* _THE INPUT_:
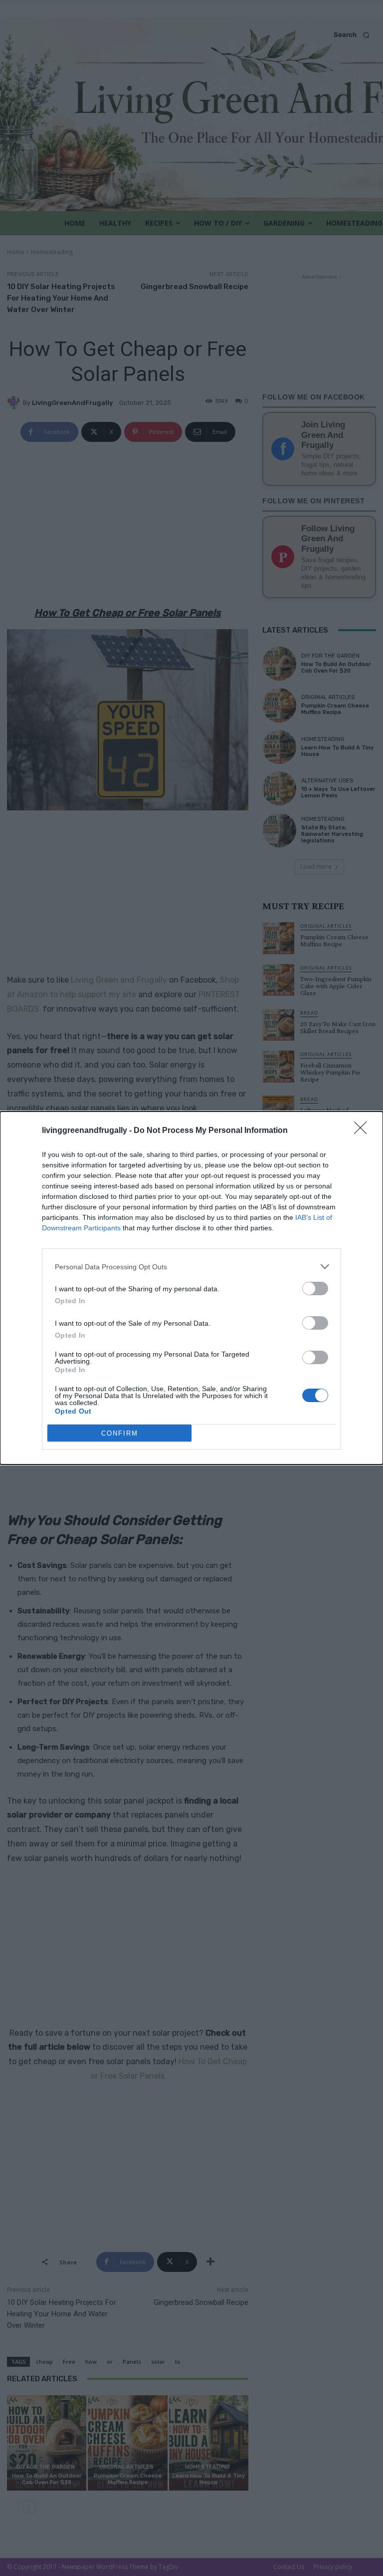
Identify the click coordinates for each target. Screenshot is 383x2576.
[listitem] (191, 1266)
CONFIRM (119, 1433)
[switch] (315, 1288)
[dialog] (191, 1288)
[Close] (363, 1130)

---

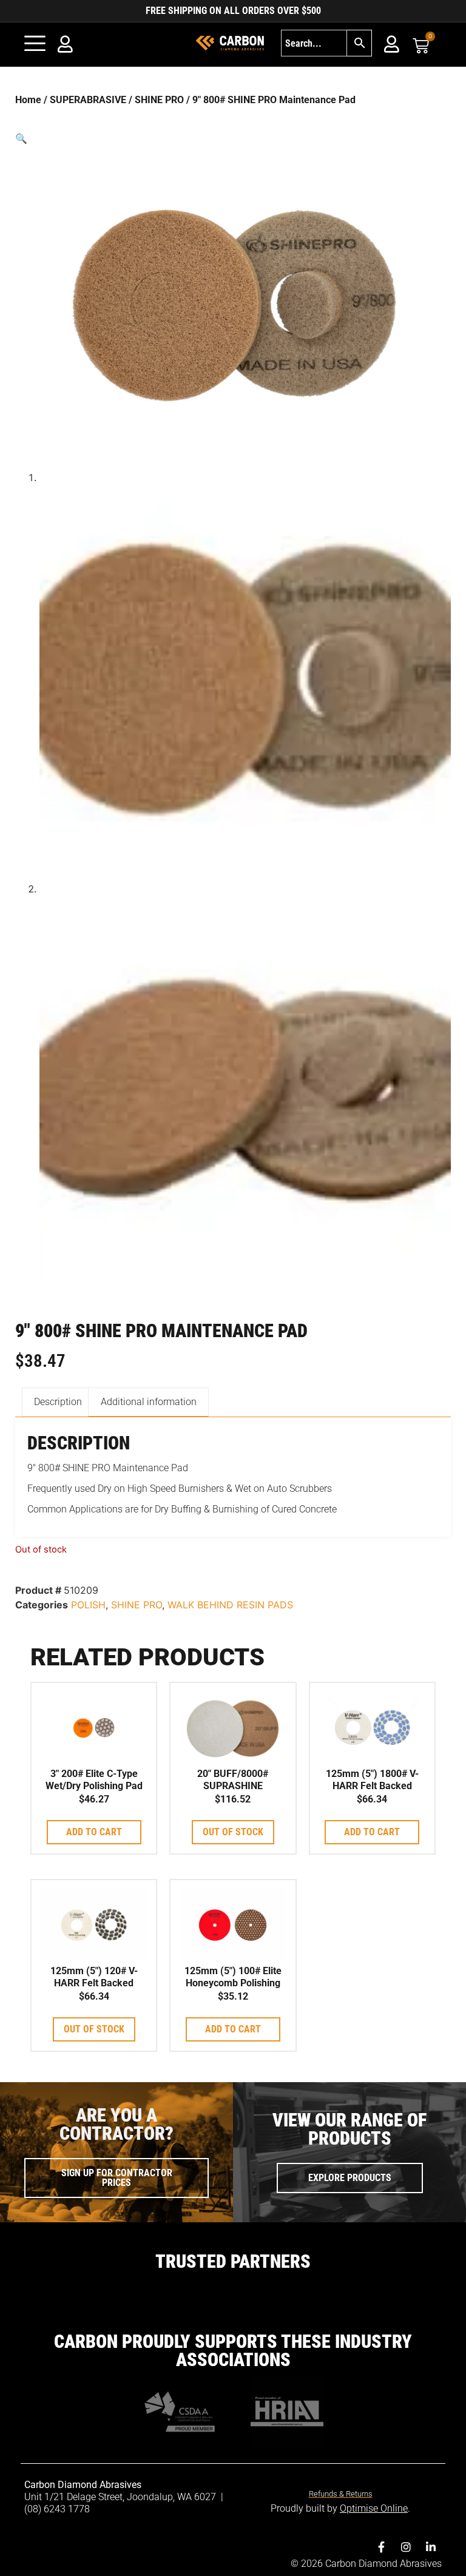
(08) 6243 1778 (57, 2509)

--

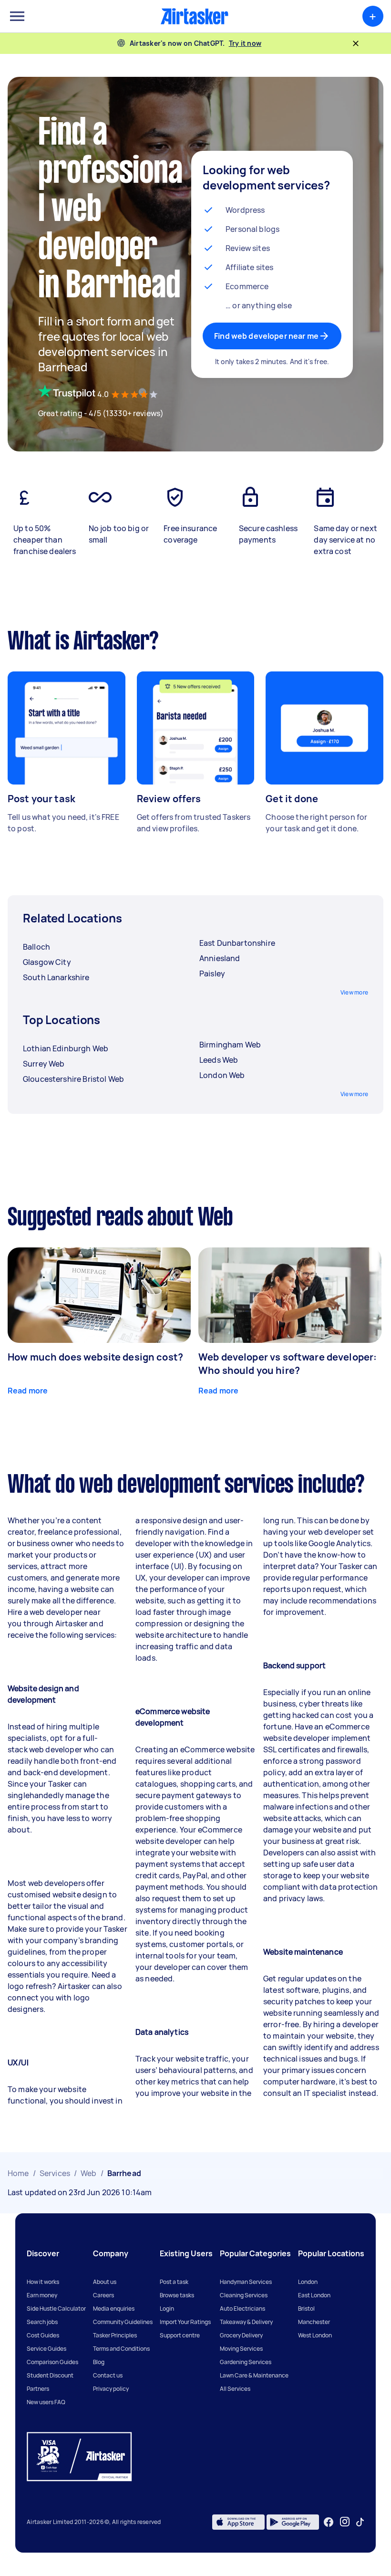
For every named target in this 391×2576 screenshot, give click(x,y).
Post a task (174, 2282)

* _WHAT TO DO_:
Restate word for word the entries above, starting at the line with "Identify the click" and ending at the line with "[Close] (363, 1130)", inclusive, and no others.

* _WRITTEN SOLUTION_:
Identify the click coordinates for each target. Screenshot is 383x2576.
[listitem] (191, 1266)
CONFIRM (119, 1433)
[switch] (315, 1288)
[dialog] (191, 1288)
[Close] (363, 1130)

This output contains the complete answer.